Items stored from a collection
'''
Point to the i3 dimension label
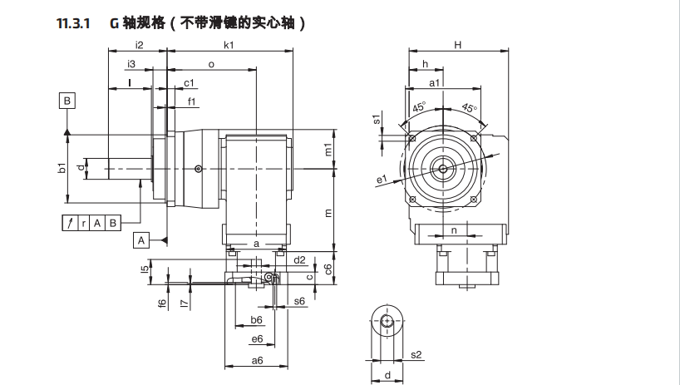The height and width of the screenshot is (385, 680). tap(131, 64)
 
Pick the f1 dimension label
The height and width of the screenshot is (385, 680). tap(191, 101)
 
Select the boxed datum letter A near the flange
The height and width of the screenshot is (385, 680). tap(141, 240)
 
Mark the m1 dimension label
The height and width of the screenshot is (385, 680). tap(329, 151)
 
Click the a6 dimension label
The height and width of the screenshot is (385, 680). tap(257, 360)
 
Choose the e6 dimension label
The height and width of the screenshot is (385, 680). tap(257, 338)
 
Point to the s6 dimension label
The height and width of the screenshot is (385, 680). tap(299, 300)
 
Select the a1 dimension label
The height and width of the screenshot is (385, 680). tap(435, 83)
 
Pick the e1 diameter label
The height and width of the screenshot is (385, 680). tap(382, 178)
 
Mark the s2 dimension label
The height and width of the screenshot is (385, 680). tap(418, 355)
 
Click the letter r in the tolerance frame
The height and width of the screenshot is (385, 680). tap(83, 222)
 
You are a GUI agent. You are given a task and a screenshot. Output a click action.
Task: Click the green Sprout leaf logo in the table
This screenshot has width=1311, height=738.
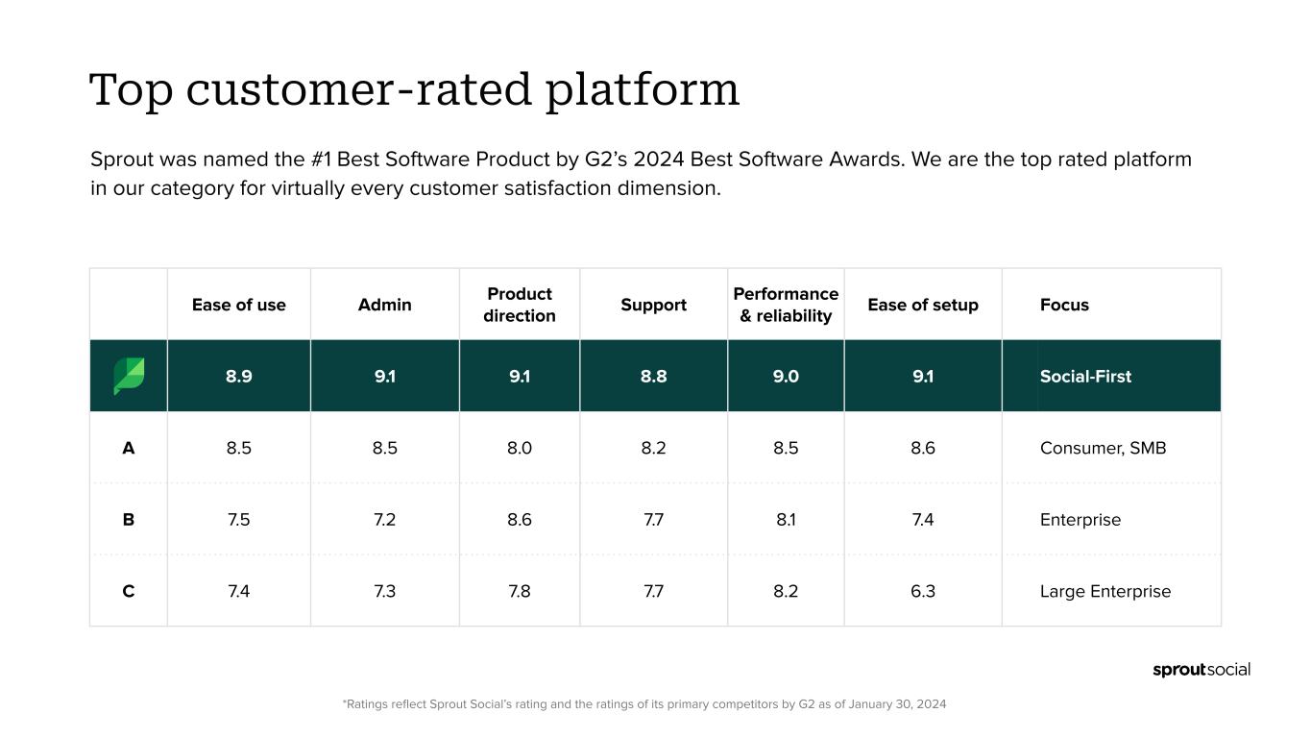129,376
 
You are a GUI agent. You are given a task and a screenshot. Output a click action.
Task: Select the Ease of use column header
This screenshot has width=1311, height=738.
239,305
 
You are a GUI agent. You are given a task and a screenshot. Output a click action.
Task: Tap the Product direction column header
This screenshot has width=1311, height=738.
520,305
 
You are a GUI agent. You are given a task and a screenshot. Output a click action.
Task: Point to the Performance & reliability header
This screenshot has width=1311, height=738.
786,305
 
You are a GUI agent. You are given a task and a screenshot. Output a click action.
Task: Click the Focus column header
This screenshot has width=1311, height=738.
1064,305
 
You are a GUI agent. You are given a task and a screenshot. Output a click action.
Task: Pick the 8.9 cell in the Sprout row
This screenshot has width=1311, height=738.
239,376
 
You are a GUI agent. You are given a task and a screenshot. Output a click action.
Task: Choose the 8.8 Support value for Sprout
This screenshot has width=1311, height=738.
653,376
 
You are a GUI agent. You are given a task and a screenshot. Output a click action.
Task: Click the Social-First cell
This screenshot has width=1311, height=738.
1085,376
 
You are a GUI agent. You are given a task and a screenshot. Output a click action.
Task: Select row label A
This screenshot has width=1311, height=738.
129,448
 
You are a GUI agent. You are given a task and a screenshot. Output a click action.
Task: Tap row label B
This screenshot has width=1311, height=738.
129,520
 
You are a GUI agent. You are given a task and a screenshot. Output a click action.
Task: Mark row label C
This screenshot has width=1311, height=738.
129,591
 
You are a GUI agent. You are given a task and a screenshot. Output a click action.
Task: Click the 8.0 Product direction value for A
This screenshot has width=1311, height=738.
520,448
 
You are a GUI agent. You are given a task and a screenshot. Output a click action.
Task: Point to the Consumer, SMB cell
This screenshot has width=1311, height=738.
1103,448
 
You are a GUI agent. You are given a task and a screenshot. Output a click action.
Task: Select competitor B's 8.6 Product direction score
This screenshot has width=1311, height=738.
520,520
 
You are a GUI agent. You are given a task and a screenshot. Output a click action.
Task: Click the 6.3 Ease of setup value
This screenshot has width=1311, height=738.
923,591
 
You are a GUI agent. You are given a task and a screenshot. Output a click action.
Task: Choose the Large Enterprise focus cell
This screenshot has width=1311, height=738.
1105,591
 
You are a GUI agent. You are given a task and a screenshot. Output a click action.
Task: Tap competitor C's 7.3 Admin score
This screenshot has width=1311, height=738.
384,591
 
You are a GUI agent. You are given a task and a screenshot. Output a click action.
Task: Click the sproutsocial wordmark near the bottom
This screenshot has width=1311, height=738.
1202,670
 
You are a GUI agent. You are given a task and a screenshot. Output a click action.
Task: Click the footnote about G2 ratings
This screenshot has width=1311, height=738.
643,704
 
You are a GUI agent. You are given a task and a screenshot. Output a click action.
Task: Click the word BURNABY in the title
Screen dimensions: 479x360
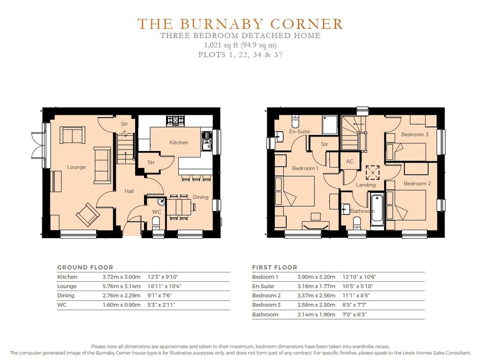click(221, 24)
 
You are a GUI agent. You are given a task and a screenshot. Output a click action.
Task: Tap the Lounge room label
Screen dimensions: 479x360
click(76, 167)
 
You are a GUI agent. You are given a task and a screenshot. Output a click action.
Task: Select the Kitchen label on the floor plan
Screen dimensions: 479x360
click(179, 142)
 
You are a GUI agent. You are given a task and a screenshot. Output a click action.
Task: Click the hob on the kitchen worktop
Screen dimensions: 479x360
click(175, 120)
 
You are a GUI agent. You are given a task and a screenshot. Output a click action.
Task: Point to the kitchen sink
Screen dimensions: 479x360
click(207, 141)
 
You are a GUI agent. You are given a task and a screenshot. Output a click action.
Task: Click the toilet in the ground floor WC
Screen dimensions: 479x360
click(156, 223)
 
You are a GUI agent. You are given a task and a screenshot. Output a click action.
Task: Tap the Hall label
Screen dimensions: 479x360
click(129, 191)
'''
(Exercise goal): Count the lines in the data above that contain the string "Choose". Reply with only the number.

(Answer for the task): 3